• **Task requirements**: Everything below from the line with "Click the M icon in the floating toolbar" through the line with "At what coordinates should I click to accomplish: Collapse" must be retyped exactly, except the pictures.

• **Material for this task**:

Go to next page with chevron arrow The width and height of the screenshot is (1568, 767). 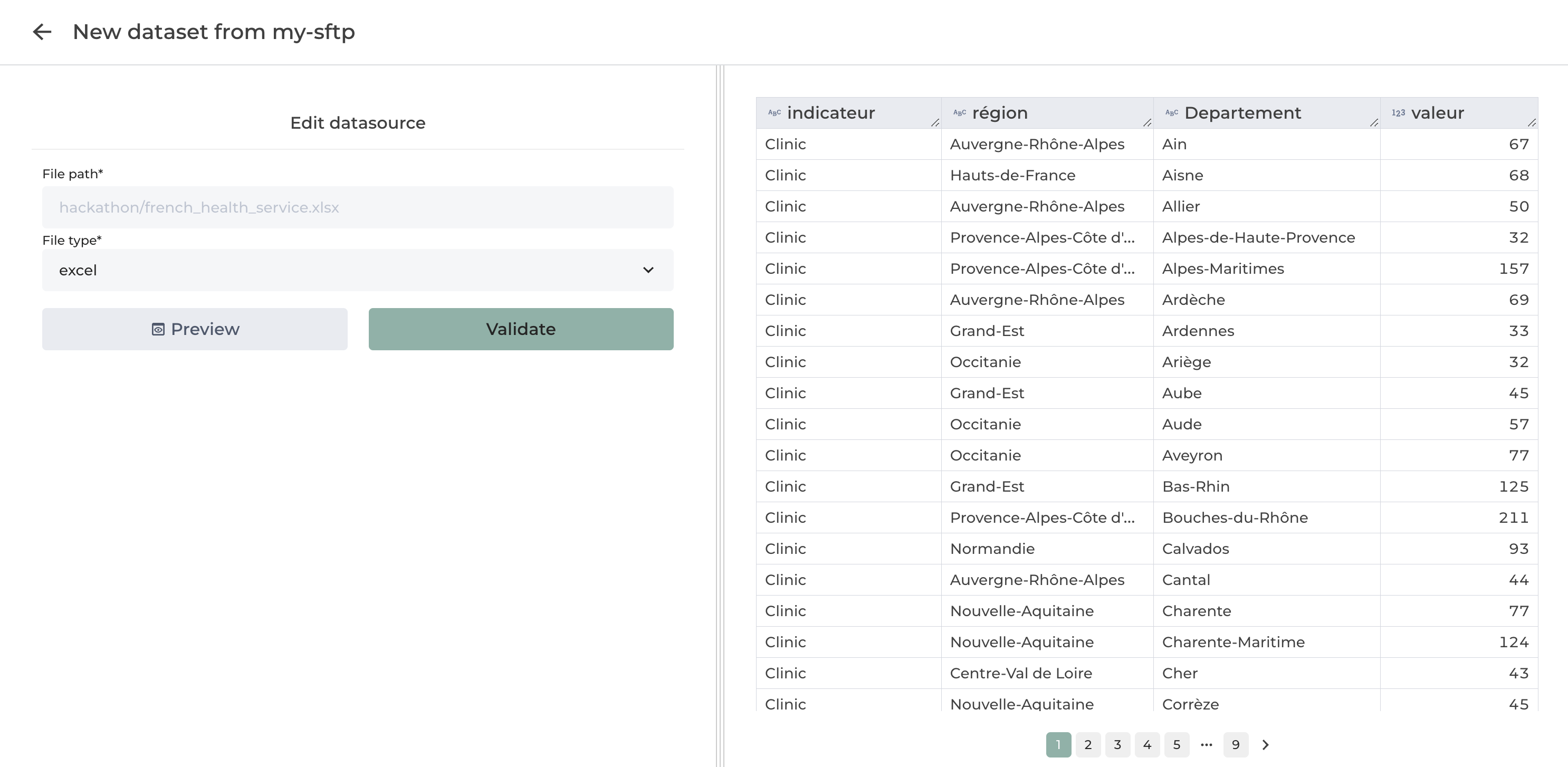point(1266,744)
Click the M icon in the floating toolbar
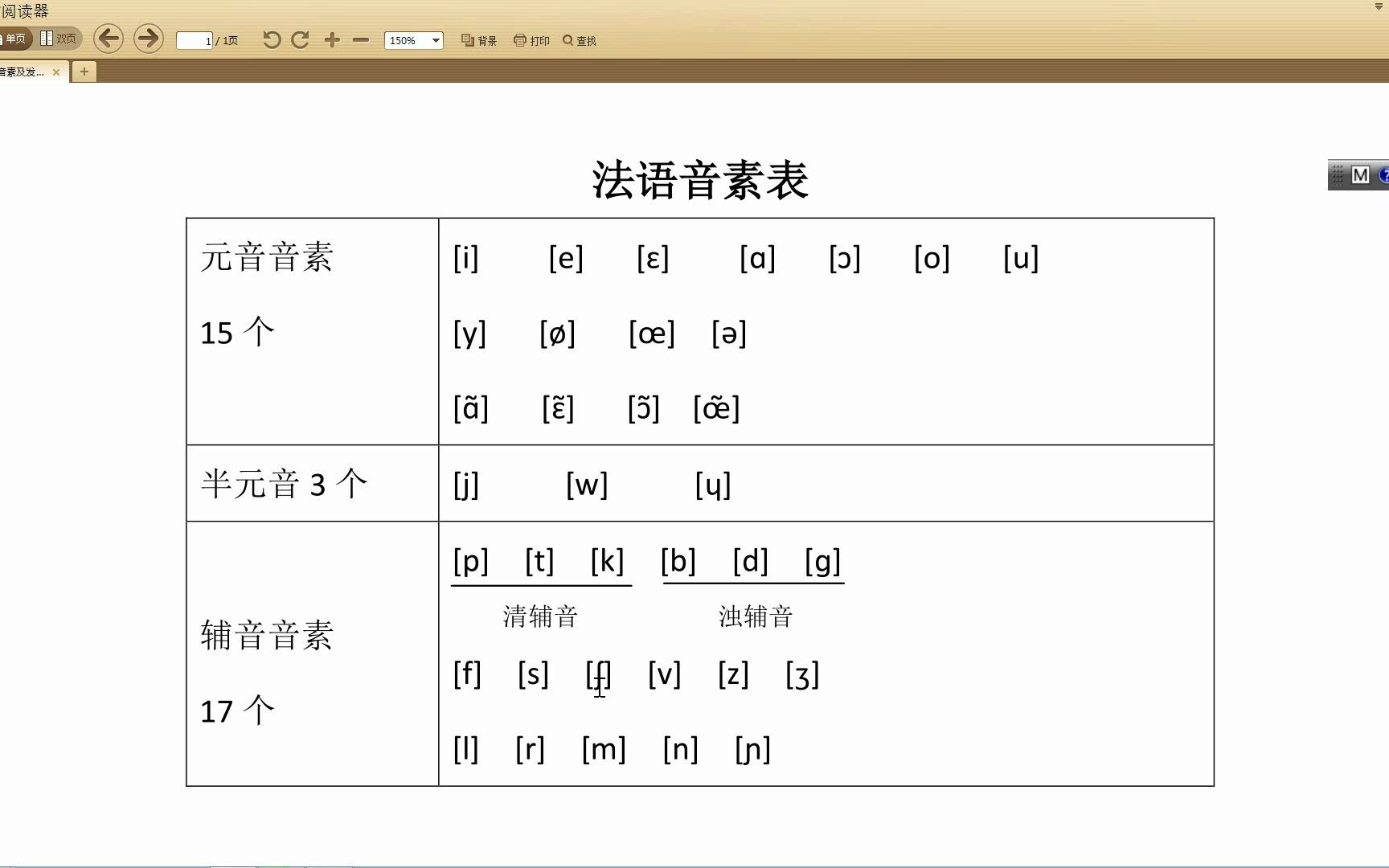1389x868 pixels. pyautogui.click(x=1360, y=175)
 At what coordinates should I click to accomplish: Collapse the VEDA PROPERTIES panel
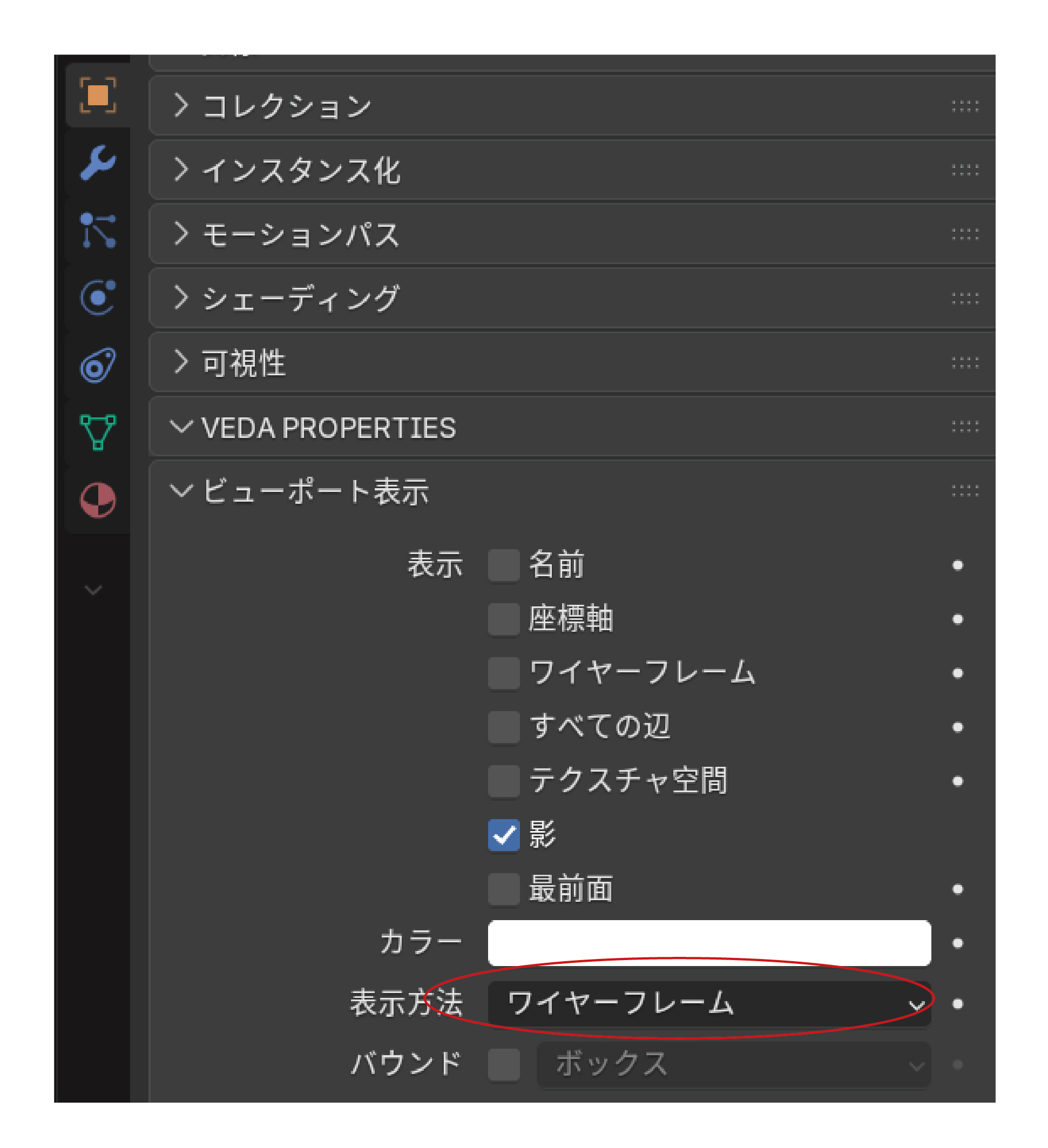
...
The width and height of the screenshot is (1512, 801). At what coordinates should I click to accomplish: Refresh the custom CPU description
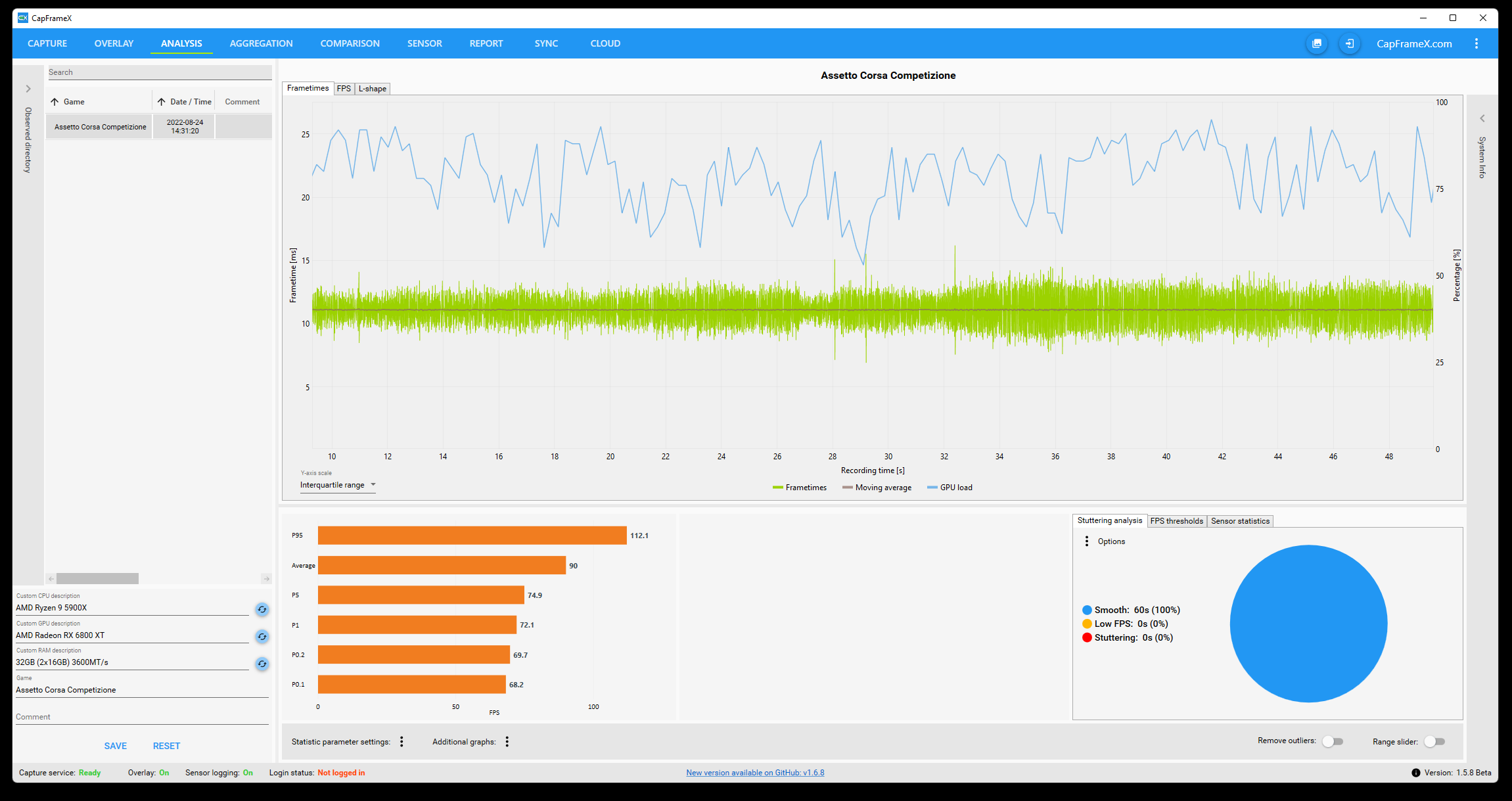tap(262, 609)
...
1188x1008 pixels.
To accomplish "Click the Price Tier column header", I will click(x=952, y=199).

• **Task answer**:
Click the M icon in the floating toolbar
1389x868 pixels. pyautogui.click(x=1360, y=175)
 At what coordinates should I click to accomplish: Collapse the VEDA PROPERTIES panel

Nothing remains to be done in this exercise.